(PROBLEM DETAILS)
Every record must be reproduced exactly. Leave none out.

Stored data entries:
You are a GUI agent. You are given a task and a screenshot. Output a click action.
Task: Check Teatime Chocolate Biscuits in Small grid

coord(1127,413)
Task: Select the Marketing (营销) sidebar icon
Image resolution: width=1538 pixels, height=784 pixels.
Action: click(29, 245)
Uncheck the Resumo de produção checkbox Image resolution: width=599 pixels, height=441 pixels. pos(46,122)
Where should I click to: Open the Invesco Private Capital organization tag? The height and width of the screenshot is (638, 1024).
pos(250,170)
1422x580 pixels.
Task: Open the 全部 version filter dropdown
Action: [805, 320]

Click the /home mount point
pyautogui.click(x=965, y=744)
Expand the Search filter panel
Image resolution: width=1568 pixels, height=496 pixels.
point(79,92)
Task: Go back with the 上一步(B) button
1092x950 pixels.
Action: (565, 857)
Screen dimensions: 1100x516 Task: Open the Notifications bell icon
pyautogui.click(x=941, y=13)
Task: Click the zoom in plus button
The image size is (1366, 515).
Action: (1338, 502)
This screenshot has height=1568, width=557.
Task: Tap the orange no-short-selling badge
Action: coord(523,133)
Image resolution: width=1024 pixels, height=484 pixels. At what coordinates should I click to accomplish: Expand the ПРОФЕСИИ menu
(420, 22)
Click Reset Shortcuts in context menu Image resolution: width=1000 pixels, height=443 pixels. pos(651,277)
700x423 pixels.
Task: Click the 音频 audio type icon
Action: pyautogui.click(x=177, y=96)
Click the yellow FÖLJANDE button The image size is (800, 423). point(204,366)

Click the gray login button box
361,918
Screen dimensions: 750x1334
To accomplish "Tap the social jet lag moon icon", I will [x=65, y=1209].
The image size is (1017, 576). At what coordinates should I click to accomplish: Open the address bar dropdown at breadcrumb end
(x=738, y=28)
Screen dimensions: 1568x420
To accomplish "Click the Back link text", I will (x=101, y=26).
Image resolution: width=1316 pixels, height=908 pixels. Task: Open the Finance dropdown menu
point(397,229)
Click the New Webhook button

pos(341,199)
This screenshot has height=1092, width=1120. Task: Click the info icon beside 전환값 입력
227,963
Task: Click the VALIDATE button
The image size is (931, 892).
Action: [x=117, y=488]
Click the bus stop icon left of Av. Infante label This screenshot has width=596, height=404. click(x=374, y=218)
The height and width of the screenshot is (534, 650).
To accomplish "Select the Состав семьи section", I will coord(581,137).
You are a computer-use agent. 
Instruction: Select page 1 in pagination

(EXERCISE RESPONSE)
You are a GUI agent. You are given a task and a screenshot. Output a click action.
Task: Check Teatime Chocolate Biscuits in Small grid

coord(1127,413)
Task: Select the Marketing (营销) sidebar icon
Image resolution: width=1538 pixels, height=784 pixels.
Action: click(29, 245)
Uncheck the Resumo de produção checkbox Image resolution: width=599 pixels, height=441 pixels. pos(46,122)
Where should I click to: Open the Invesco Private Capital organization tag? The height and width of the screenshot is (638, 1024).
pos(250,170)
1422x580 pixels.
Task: Open the 全部 version filter dropdown
Action: [805, 320]

Click the /home mount point
pyautogui.click(x=965, y=744)
Expand the Search filter panel
Image resolution: width=1568 pixels, height=496 pixels.
point(79,92)
Task: Go back with the 上一步(B) button
1092x950 pixels.
Action: (565, 857)
Screen dimensions: 1100x516 Task: Open the Notifications bell icon
pyautogui.click(x=941, y=13)
Task: Click the zoom in plus button
The image size is (1366, 515).
Action: (1338, 502)
This screenshot has height=1568, width=557.
Task: Tap the orange no-short-selling badge
Action: coord(523,133)
Image resolution: width=1024 pixels, height=484 pixels. At what coordinates should I click to accomplish: Expand the ПРОФЕСИИ menu
(420, 22)
Click Reset Shortcuts in context menu Image resolution: width=1000 pixels, height=443 pixels. pos(651,277)
700x423 pixels.
Task: Click the 音频 audio type icon
Action: pyautogui.click(x=177, y=96)
Click the yellow FÖLJANDE button The image size is (800, 423). point(204,366)

Click the gray login button box
361,918
Screen dimensions: 750x1334
To accomplish "Tap the social jet lag moon icon", I will [x=65, y=1209].
The image size is (1017, 576). At what coordinates should I click to accomplish: Open the address bar dropdown at breadcrumb end
(x=738, y=28)
Screen dimensions: 1568x420
To accomplish "Click the Back link text", I will (x=101, y=26).
Image resolution: width=1316 pixels, height=908 pixels. Task: Open the Finance dropdown menu
point(397,229)
Click the New Webhook button

pos(341,199)
This screenshot has height=1092, width=1120. Task: Click the info icon beside 전환값 입력
227,963
Task: Click the VALIDATE button
The image size is (931, 892).
Action: [x=117, y=488]
Click the bus stop icon left of Av. Infante label This screenshot has width=596, height=404. click(x=374, y=218)
The height and width of the screenshot is (534, 650).
To accomplish "Select the Состав семьи section", I will coord(581,137).
You are a computer-use agent. 
Instruction: Select page 1 in pagination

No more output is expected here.